[Start of DATA FOR THIS TASK]

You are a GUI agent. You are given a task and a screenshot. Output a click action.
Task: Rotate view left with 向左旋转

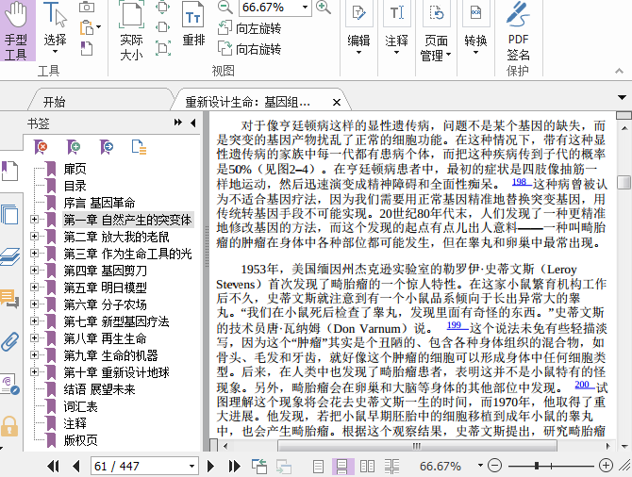[x=249, y=29]
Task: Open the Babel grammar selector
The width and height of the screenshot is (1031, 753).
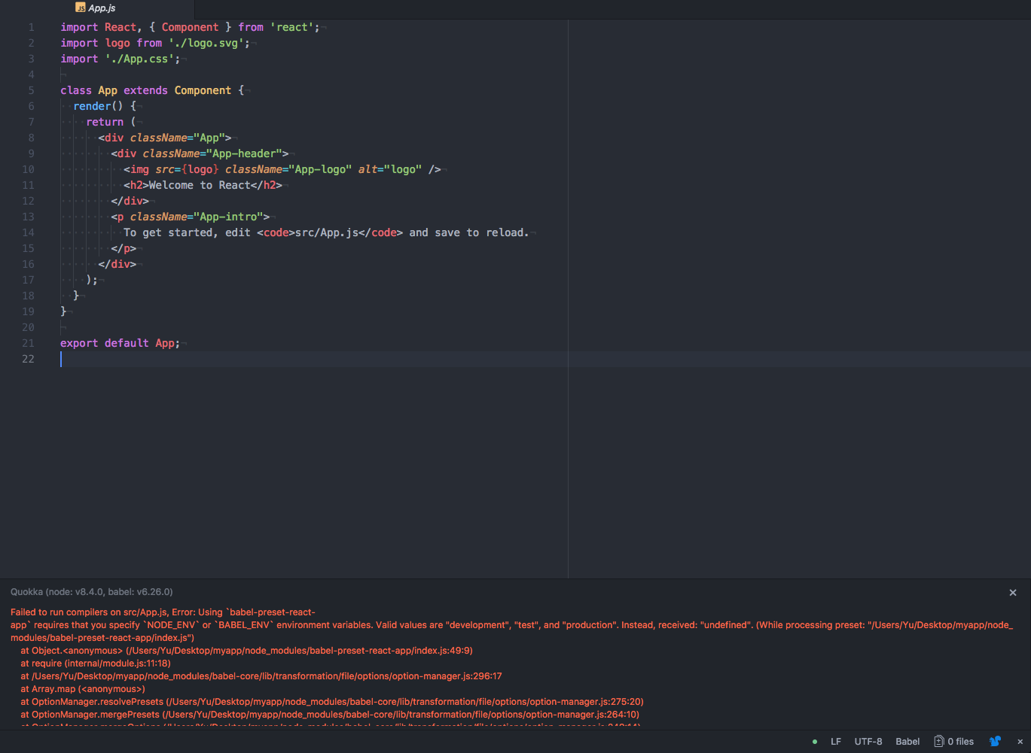Action: 907,741
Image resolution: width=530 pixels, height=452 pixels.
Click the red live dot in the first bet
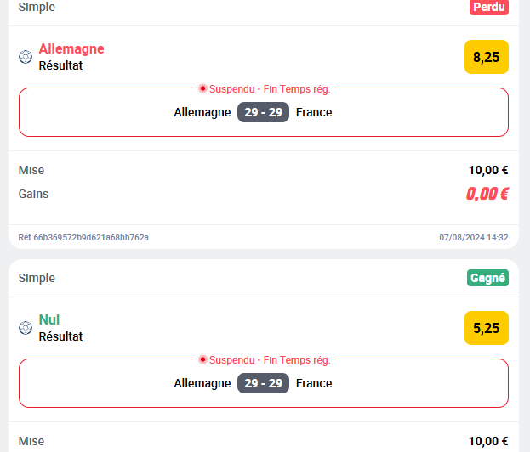click(x=202, y=88)
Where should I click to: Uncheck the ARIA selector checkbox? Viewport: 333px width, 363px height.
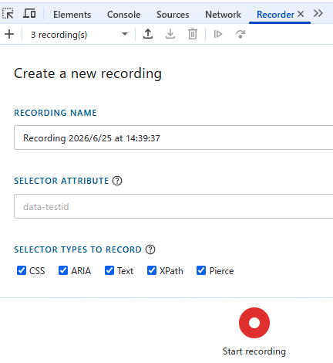(x=63, y=270)

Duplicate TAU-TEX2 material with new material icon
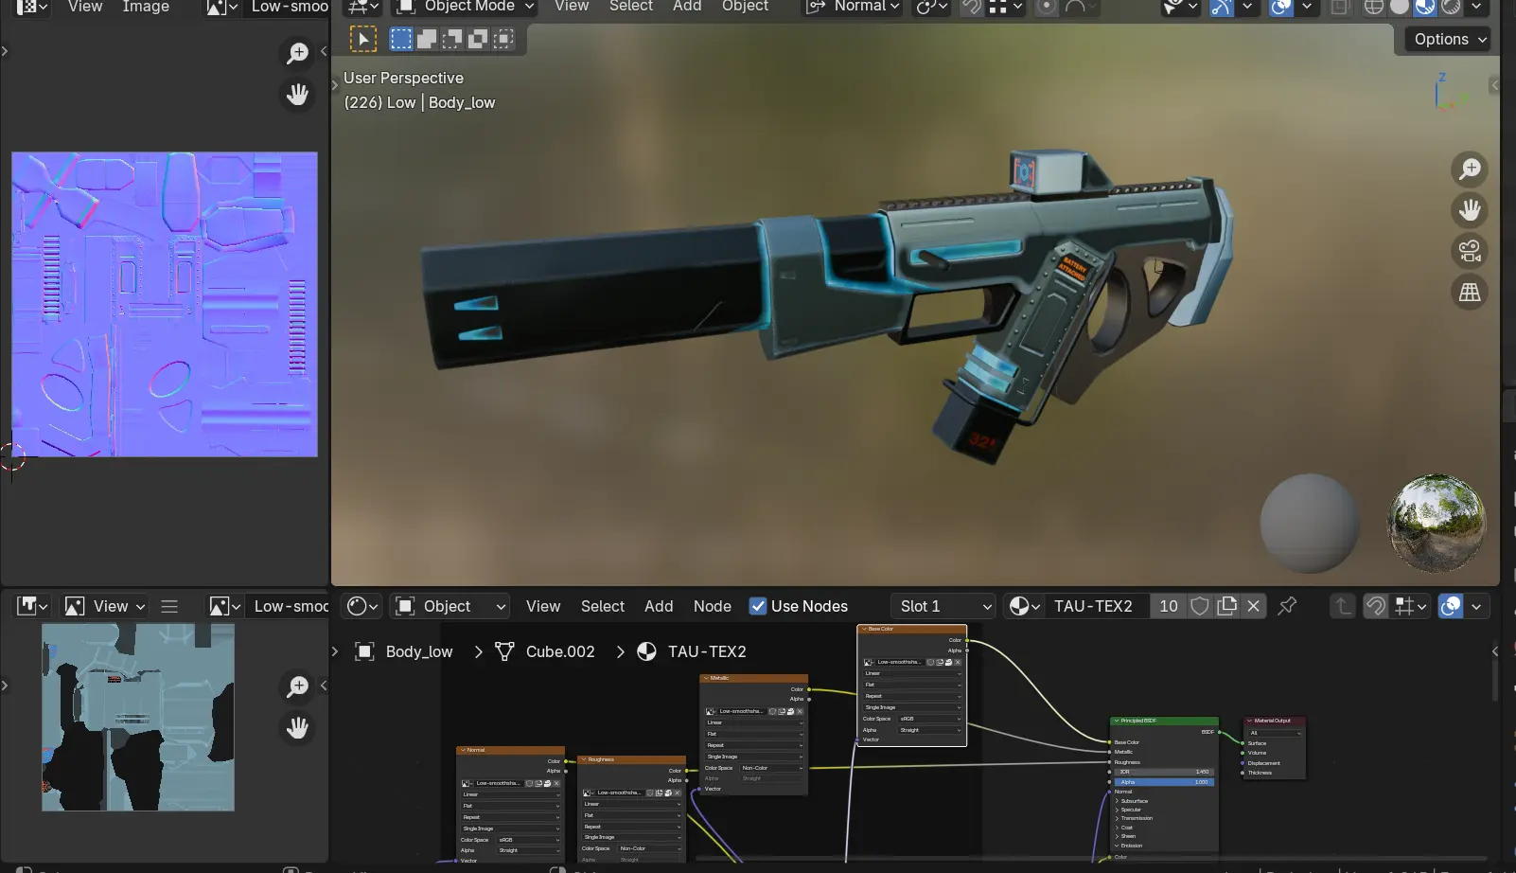pos(1226,606)
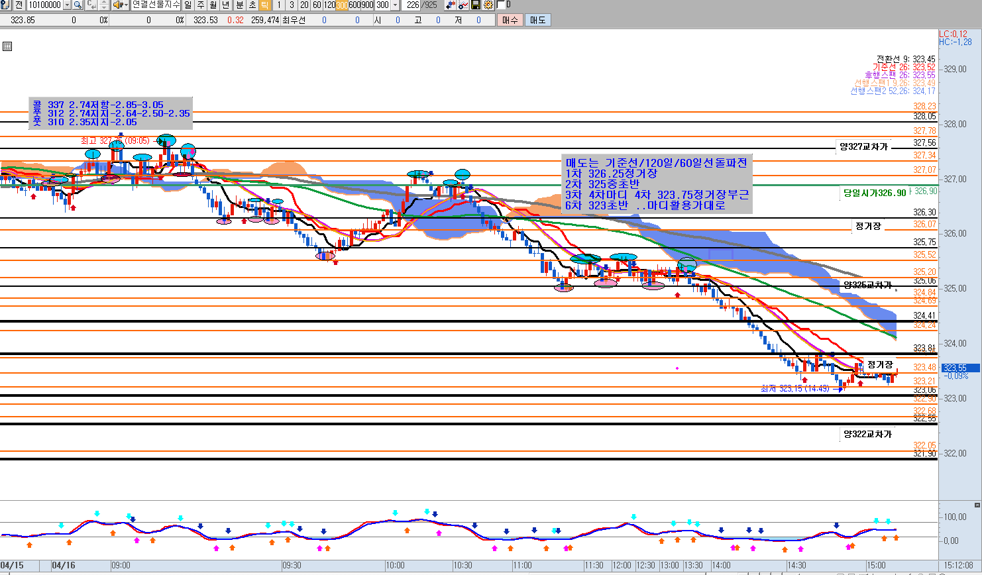Open the dropdown arrow beside speaker icon
This screenshot has width=982, height=575.
coord(126,5)
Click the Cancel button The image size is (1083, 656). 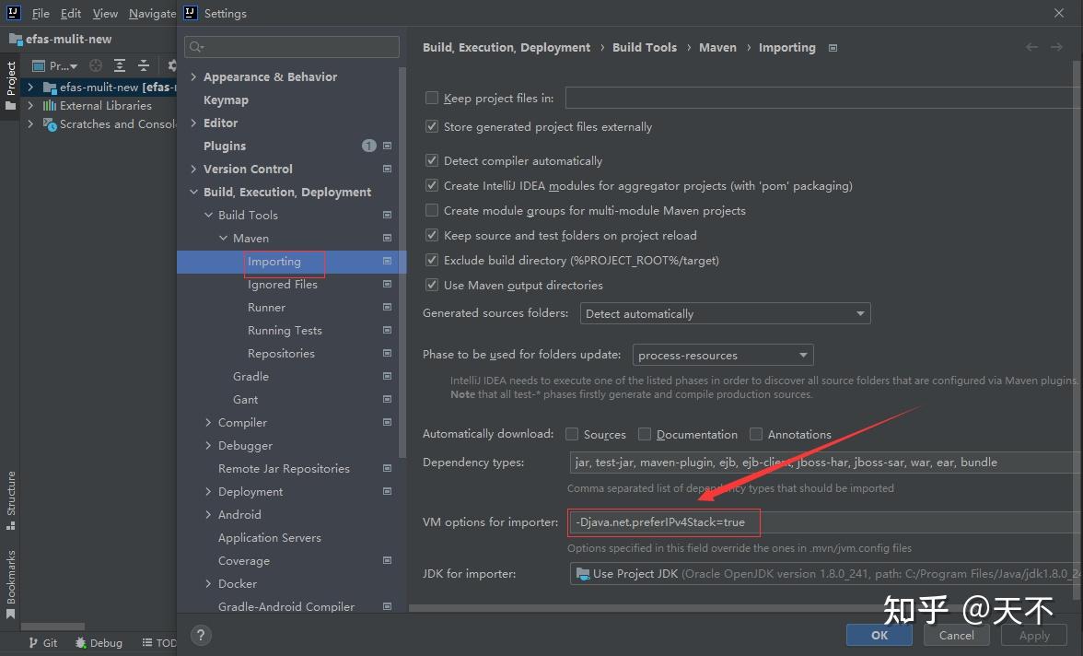click(x=956, y=635)
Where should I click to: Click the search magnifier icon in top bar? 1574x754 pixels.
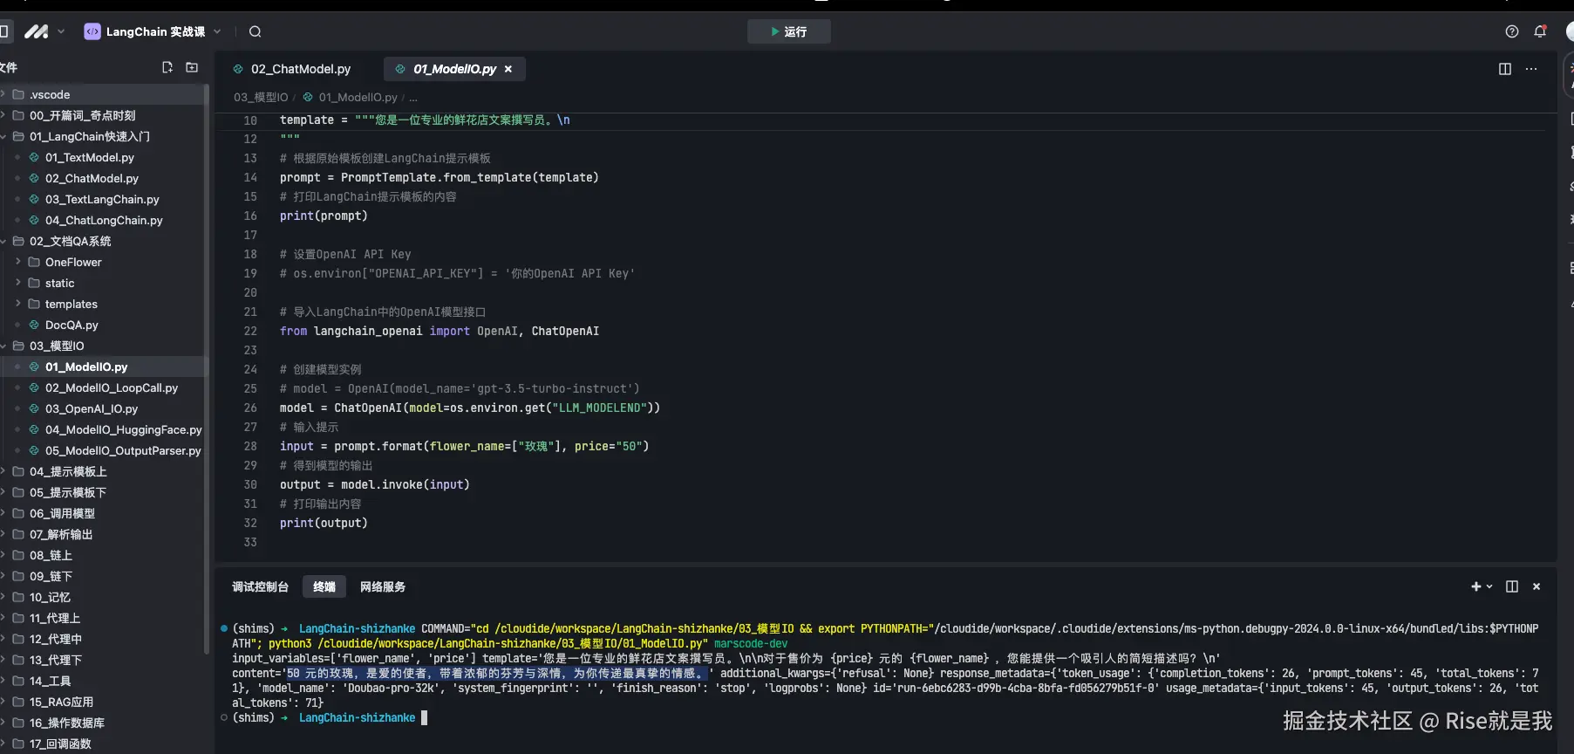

[End of DATA FOR THIS TASK]

§ **THE TASK**
Rewrite the data from the first line through the line with "click(x=202, y=88)", replacing "screenshot" with "capture" and keeping everything else the same. Don't include the pictures.

§ **SOLVED EXERCISE**
You are a GUI agent. You are given a task and a capture. Output a click action.
Task: Rotate view left with 向左旋转

[x=249, y=29]
Task: Open the Babel grammar selector
The width and height of the capture is (1031, 753).
Action: 907,741
Image resolution: width=530 pixels, height=452 pixels.
Click the red live dot in the first bet
click(x=202, y=88)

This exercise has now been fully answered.